CFP 17.11.2014

Entangled Histories, Multiple Geographies (Belgrade, 14-17 Oct 2015)

Belgrade, 14.–17.10.2015
Eingabeschluss : 31.01.2015

Susan Klaiber, Winterthur

The European Architectural History Network (EAHN) is pleased to announce the call for papers for its 2015 regional thematic conference, "Entangled Histories, Multiple Geographies," in Belgrade, Serbia, presented in cooperation with the University of Belgrade - Faculty of Architecture. Visit the conference website for complete information about venue, keynote speakers, and other conference details: http://www.eahn2015belgrade.org/

ENTANGLED HISTORIES, MULTIPLE GEOGRAPHIES
Belgrade, Serbia

Conference dates: 14-17 October 2015
Paper proposal deadline: 31 January 2015

CALL FOR PAPERS

The EAHN 2015 Belgrade Conference "Entangled Histories, Multiple
Geographies" aims to explore how different discourses emerged within
architectural historiography and have both constructed and reproduced
multiple identities, histories and perspectives on culture, nature and
society. It also aims to apprehend the complex hierarchic articulation of
these discourses, in terms of dominancy and peripherality, normativity and
transfers.

The principal aim of the conference is to shed light on how different
interpretations of architecture and the built environment have contributed
to different readings of history, culture, nature and society, either
simultaneously or in alternation.

Special attention will be given to addressing conflicting and complementary views, explanatory systems and theories that stem from understanding and interpreting the past by means of architecture. By "entangled histories" we mean architecture as both a prerequisite to and an instrument in shaping and understanding different or even competing histories of the peoples and places, while "multiple geographies" refers to the roles of the built environment in constructing and interpreting time frames and spatial scales, as well as cultural and political entities in which these histories unfold.

The conference will be structured according to three broad themes.

The first theme is historicity. This includes architectural responses to the appropriation and interpretation of the past from antiquity to the recent past; the roles of architecture in constructing meaning; its roles in conceptualizing or negotiating historical time and time frames, as well as how the interpretation of the built environment deals with various regimes of historicity and produces conflicting identities.

● **RECORDED DATA**:
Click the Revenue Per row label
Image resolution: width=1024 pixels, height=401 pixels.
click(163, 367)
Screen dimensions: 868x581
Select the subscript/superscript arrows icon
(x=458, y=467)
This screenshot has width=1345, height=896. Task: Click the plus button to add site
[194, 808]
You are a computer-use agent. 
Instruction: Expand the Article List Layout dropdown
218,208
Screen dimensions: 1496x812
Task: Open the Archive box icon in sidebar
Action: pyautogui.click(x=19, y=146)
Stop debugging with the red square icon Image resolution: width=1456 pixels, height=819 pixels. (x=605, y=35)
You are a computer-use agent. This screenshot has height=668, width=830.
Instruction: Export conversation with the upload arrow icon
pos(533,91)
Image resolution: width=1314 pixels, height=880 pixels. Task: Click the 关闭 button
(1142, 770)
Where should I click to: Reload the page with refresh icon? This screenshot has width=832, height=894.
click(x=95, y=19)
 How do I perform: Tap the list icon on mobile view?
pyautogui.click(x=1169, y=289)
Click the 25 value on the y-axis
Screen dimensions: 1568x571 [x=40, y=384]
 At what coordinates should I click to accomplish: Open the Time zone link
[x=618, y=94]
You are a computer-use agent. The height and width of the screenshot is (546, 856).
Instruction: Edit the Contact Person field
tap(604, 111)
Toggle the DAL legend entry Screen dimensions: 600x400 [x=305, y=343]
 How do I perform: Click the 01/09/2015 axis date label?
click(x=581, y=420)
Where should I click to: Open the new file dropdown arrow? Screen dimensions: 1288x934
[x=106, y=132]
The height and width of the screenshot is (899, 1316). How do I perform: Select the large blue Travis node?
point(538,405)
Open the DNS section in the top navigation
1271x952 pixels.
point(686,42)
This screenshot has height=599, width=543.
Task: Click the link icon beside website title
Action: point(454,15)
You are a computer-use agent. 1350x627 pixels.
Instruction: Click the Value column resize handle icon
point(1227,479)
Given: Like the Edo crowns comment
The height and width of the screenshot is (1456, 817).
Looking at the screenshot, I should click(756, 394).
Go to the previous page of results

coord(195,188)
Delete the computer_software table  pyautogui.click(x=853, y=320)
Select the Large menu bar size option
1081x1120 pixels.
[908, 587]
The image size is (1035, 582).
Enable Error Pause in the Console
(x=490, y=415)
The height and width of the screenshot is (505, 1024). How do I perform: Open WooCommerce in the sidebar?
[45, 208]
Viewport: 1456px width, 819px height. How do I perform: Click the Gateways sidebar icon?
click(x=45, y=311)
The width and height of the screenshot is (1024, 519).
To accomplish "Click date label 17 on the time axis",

● **DIRECTIVES**:
[A] According to the call for papers, what is the deadline for paper proposals?
[B] In the call for papers, take the passage that begins at the words "The first theme" and ends after "produces conflicting identities.", and rewrite it with every "historicity" changed to "temporality".
[C] Continue the call for papers for the Belgrade architectural history conference from its last sentence.

● **THE ANSWERS**:
[A] 31 January 2015

[B]
The first theme is temporality. This includes architectural responses to the appropriation and interpretation of the past from antiquity to the recent past; the roles of architecture in constructing meaning; its roles in conceptualizing or negotiating historical time and time frames, as well as how the interpretation of the built environment deals with various regimes of temporality and produces conflicting identities.

[C]
The second theme considers tradition/ innovation in architecture, which can be traced equally in modern, early modern, and pre-modern periods. The theme explores the roles of architectural history in addressing questions of center-periphery, globalization, and cultural, political, or religious propaganda in the built environment. Examples might include transfer of architectural traditions and/ or innovations within Europe or beyond; appropriation of traditions or imposition of innovations for cultural, political, or religious reasons; or hybrid traditional-innovative conditions. It also opens the question of architectural history and its role in the simultaneity of multiple modernities, ideological restructuring of cultural and political discourse and similar topics.

Finally the third theme looks at the role of politics, both in terms of the direct interaction of (local) powers with the field of architecture and of the intermediate pressure of geopolitics. The topics treated here could range from ideological matters - such as the instrumentalisation of architectural historiography, etc. - to operative policies related to economic and social issues, including the role of the State (in early modern and modern times; as a specification, during the Cold War, it can treat both the socialist regimes and the welfare capitalist State). The geopolitical perspective could embrace a larger chronological span and explore, aside from the phenomenon of globalization (with all its aspects), mechanisms that led previously to shape networks of political influences.

We invite papers that explore one of the three main themes listed above.
These themes have been, and could be, addressed from different conceptual
perspectives central to the topic of "entangled histories" and "multiple
geographies". These perspectives might include, but are not limited to,
those of conflict and change; ruptures and continuities; global entanglements and segregation; regional integration and disintegration; political and cultural homogenization, and standardization and heterogeneity.

Proposal due date: 31 January 2015, noon CET (Central European Time)

Please submit 300 word abstracts through the conference website submission portal: http://www.eahn2015belgrade.org/submission/

Entangled Histories, Multiple Geographies
EAHN 2015 Regional Thematic Conference
University of Belgrade - Faculty of Architecture
Belgrade, Serbia
14-17 October 2015
http://www.eahn2015belgrade.org/

European Architectural History Network (EAHN)
www.eahn.org

Quellennachweis:
CFP: Entangled Histories, Multiple Geographies (Belgrade, 14-17 Oct 2015). In: ArtHist.net, 17.11.2014. Letzter Zugriff 19.04.2024. <https://arthist.net/archive/8922>.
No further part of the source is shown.